Seemann v. Eneix
Decision Date | 05 July 1930 |
Citation | 272 Mass. 189,172 N.E. 243 |
Parties | SEEMANN v. ENEIX et al. |
Court | United States State Supreme Judicial Court of Massachusetts Supreme Court |
OPINION TEXT STARTS HERE
Appeal from Superior Court, Bristol County; Dillon, Judge.
Suit by Barnhardt R. Seemann against Donald A. Eneix and another. From a decree for plaintiff, defendants appeal.
Affirmed.
R. B. Heavens, of Plymouth, for appellant Eneix.
E. F. Thayer, of Attleboro, for appellee.
By this suit in equity the plaintiff seeks to recover from the defendant Eneix, hereinafter called the defendant, money alleged to be due from him to the plaintiff by reason of business dealings between them during the period from 1922 to 1928, in connection with the sale of goods manufactured by the defendant L. G. Balfour Company, hereinafter called the defendant corporation, and to reach and apply in satisfaction of a debt certain stock of the defendant corporation. The defendant filed an answer and a cross-bill. The case was referred to a master who made a report. The evidence is not reported. The defendant filed objections to the master's report and a motion to recommit. A decree was entered, overruling the objectionsto the master's report, denying the motion to recommit, confirming the report, denying the defendant's requests for rulings, ordering payment by the defendant to the plaintiff of the sum of $1,081.35 with interest and costs, and restraining the defendant corporation from redeeming the shares of its stock in the defendant's name without deducting from the amount otherwise payable to the defendant an amount sufficient to satisfy his obligation to the plaintiff, and directing the defendant corporation to pay such amount to the plaintiff. The defendant appealed.
The decree went upon the theory that the plaintiff and the defendant were not partners. It was based upon a finding by the master, to which the defendant objected, that ‘no partnership was ever entered into between * * * [the plaintiff and the defendant], but that the arrangement between them was one intended to give the * * * [defendant] added incentive to sell more of the * * * [defendant corporation's] goods by offering him a greater share of the profits of the Pittsburgh office than he would ordinarily receive.’ The questions argued before us were (a) whether, as the defendant contends, the plaintiff and the defendant were partners during the period in question and (b) whether evidence offered by the plaintiff and admitted by the master over the objection of the defendant should have been excluded.
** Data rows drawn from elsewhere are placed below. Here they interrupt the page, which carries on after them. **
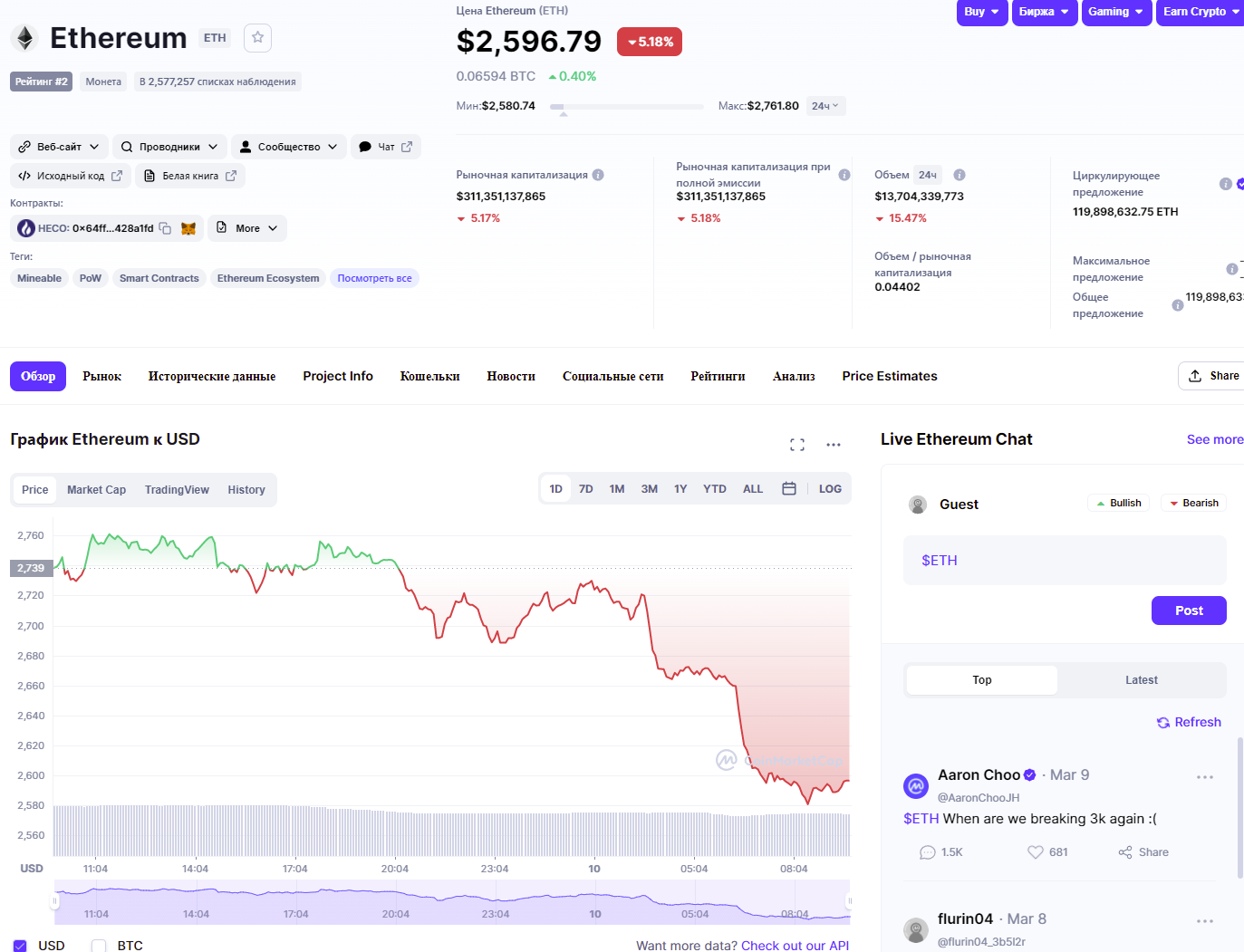Open the chart calendar date picker
1244x952 pixels.
pyautogui.click(x=789, y=489)
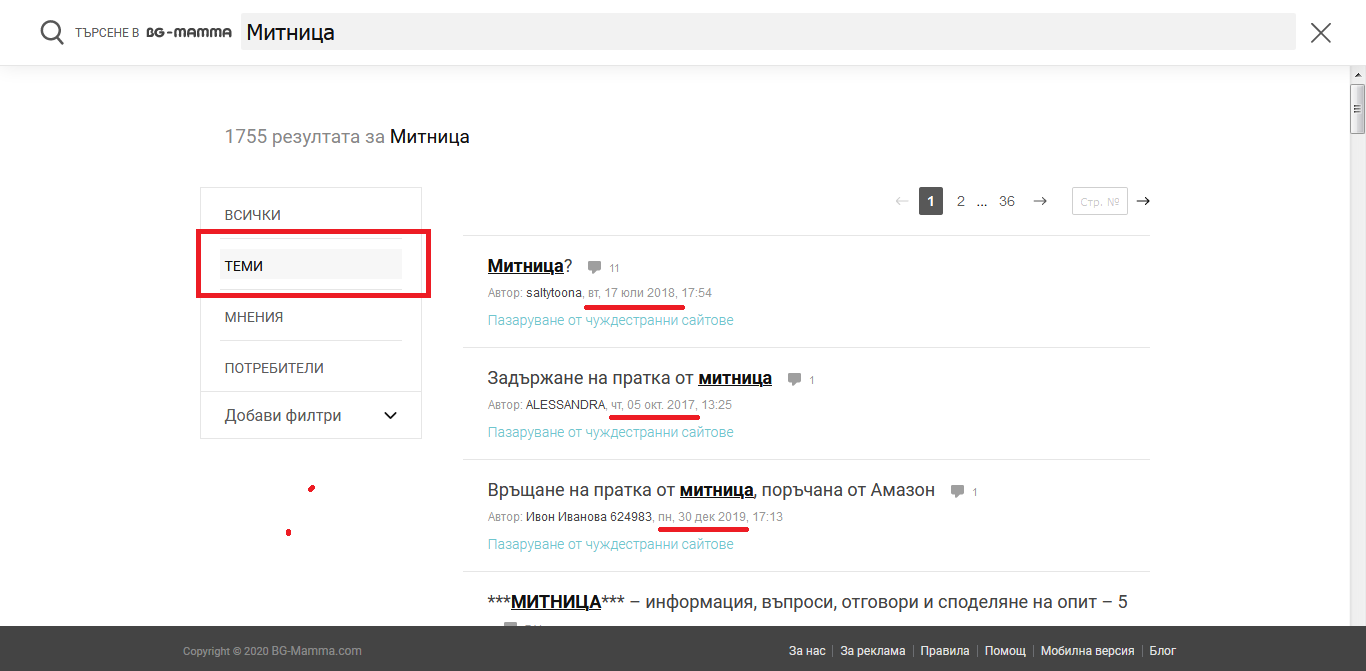Image resolution: width=1366 pixels, height=671 pixels.
Task: Open page 2 of results
Action: click(x=961, y=201)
1. The plaintiff and the defendant were not partners. The finding of the master that ‘no partnership was ever entered into between * * * [them]’ must stand. Whether there was a partnership was a question of ‘mixed law and fact well within the master's authority to have decided.’ Lindsay v. Swift, 230 Mass. 407, 412, 119 N. E. 787, 789. This finding is not inconsistent with the other findings or plainly wrong. See Glover v. Waltham Laundry Co., 235 Mass. 330, 334, 127 N. E. 420;Jacobs v. Anderson, 244 Mass. 125, 126, 138 N. E. 314.
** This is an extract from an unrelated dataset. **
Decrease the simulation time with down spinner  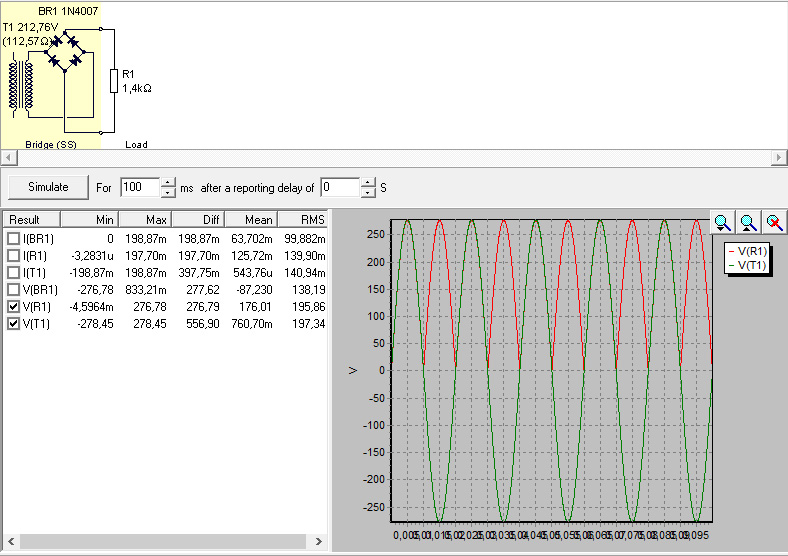(x=168, y=192)
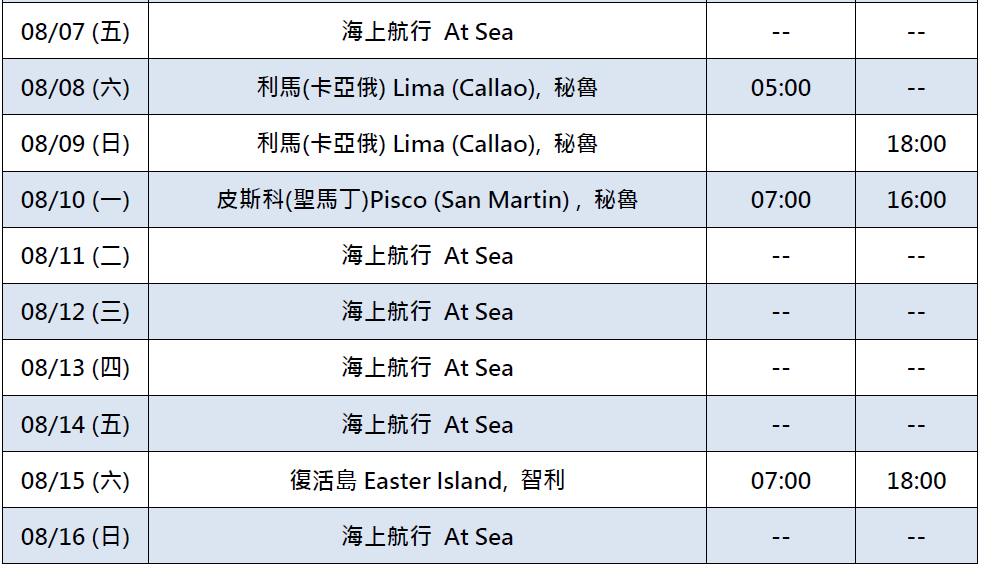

The master found the following subsidiary facts: Prior to 1922, the defendant corporation, ‘a concern engaged in the manufacture of jewelry and novelties' in Massachusetts, was maintaining an office in Pittsburgh, Pennsylvania, ‘paying the rent and all operating charges.’ The plaintiff was in charge of this office ‘as district manager.’ He made an agreement with the defendant, as the result of which the defendant purchased merchandise from the defendant corporation which was sent to him direct from the manufacturer.
In 1922
In 1928, the defendant's ‘connection with the * * * [plaintiff and the defendant corporation] was severed.’ Although the defendant corporation ‘customarily insisted’ that salesmen sign contracts of employment and furnish bonds, and ‘most of the salesmen in the Pittsburgh office’ had done so, the defendant never signed such a contract or furnished a bond. He ‘did not think himself as in the employ’ of the defendant corporation ‘in spite of the fact that he used printed cards as representing that company’ and subscribed for stock therein, ‘according to the terms of which could only be issued to employees.’
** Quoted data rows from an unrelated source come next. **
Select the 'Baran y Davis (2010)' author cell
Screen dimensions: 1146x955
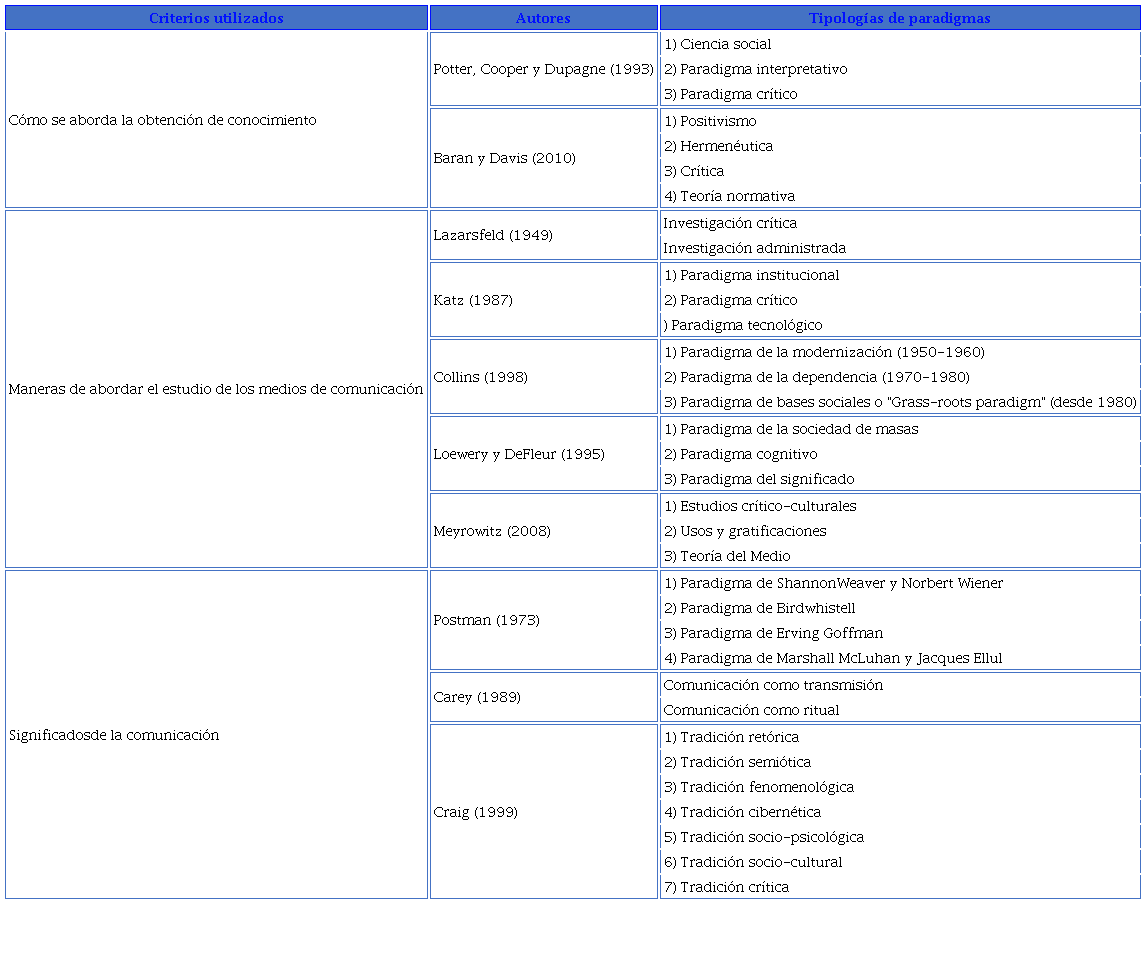tap(504, 158)
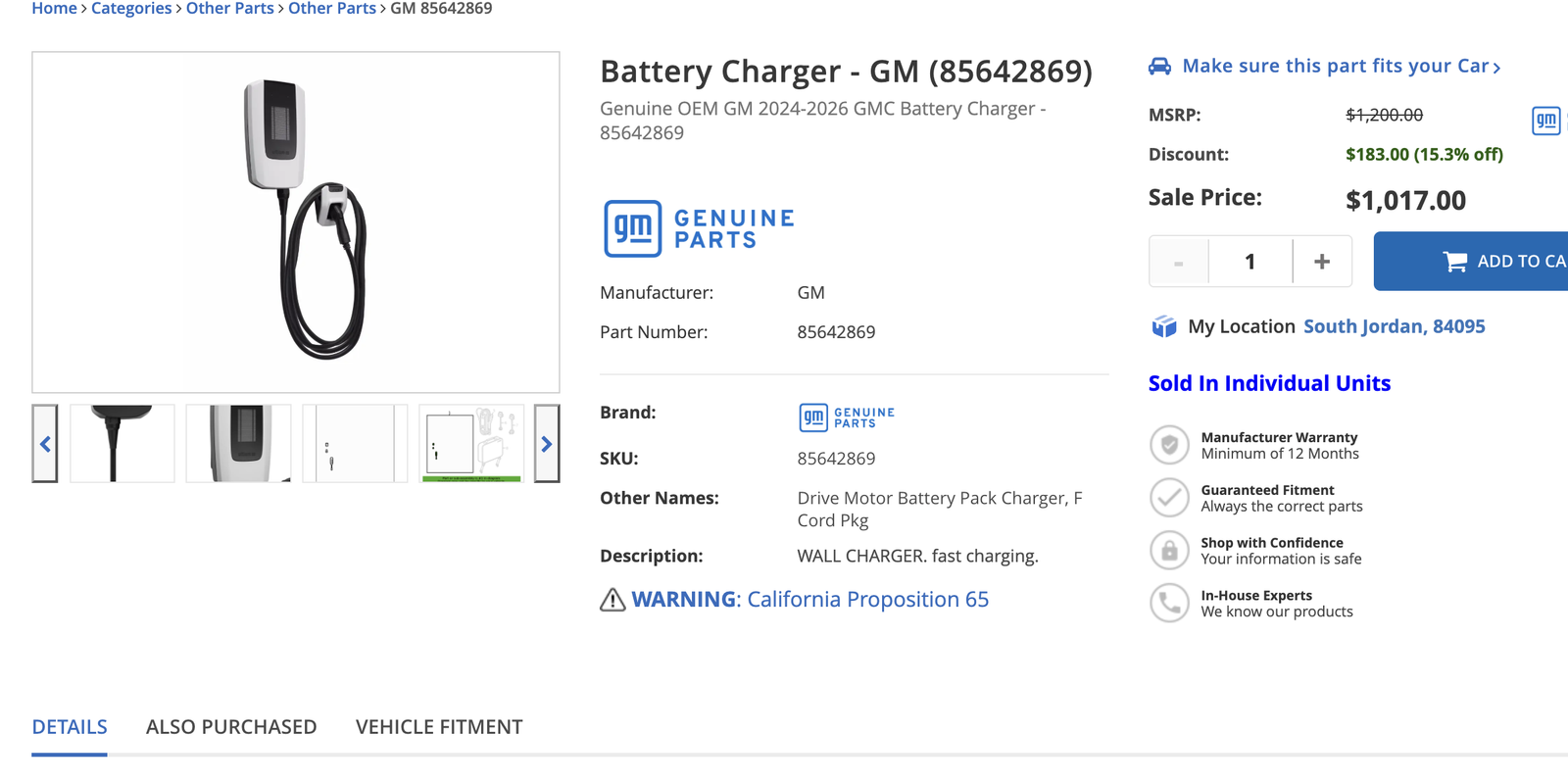Viewport: 1568px width, 783px height.
Task: Show previous thumbnails with left arrow
Action: click(45, 444)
As the controlling agreements were made in Pennsylvania to be performed there, their ‘meaning, force and effect’ are to be ascertained according to the law of that state. John B. Frey Co., Inc., v. S. Silk, Inc., 245 Mass. 534, 539, 140 N. E. 259, 261;Montreal Cotton & Wool Waste Co. Ltd. v. Fidelity & Deposit Co. of Maryland, 261 Mass. 385, 390, 158 N. E. 795. Before the passage of St. 1926, c. 168 (...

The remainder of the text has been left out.